What goes on your calendar?

There are two philosophies about how to use your calendar. The first, which is recommended by David Allen in Getting Things Done, is to only put in your calendar those events which have to happen at that time – meetings, appointments, scheduled phone calls, etc. The rest of the time, you’re working from your task lists according to your sense of what the most important thing to work on right now is.

I disagree with that approach, though I admit it seems to work for many people. But I believe in scheduling everything – appointments and meetings, but also blocks of time for email or phone calls, meals, travel time, and most importantly, “project time”. Project time is a block of time devoted to making progress on some active project I’m working on at the moment. If I don’t schedule that kind of stuff, I know the relatively trivial stuff will expand to fill all the space between my (rare) scheduled events – and I won’t find time for the important stuff.

To be honest, that probably isn’t too far from the spirit of GTD, even if it’s against the “letter or the law” as set down in Allen’s books. Working on projects often is something that has to be done at a set time, or it doesn’t get done. Working on email is the opposite – if it’s not done only during the times I schedule, it can easily fill the whole day.

My advice, then, is to determine what absolutely has to be done each week and schedule all of it – and stick to the schedule.

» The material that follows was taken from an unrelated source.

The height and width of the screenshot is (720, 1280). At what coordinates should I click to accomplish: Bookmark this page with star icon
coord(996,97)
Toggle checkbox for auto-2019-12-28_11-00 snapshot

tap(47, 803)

That means you give everything you’ve scheduled the full block of time allowed to it – but not more than that. Use a timer, if necessary. The point of using a calendar isn’t just to make sure you work on your important tasks at set times during the week, it’s also to make sure you leave adequate time for the stuff that can’t be easily scheduled – time “off the clock”, enjoying yourself.

Your calendars

What about you? Are you a fan of paper, software, or “in the cloud” calendars? What’s your setup? And how do you use your calendar to keep yourself on track? Tell your calendar story in the comments.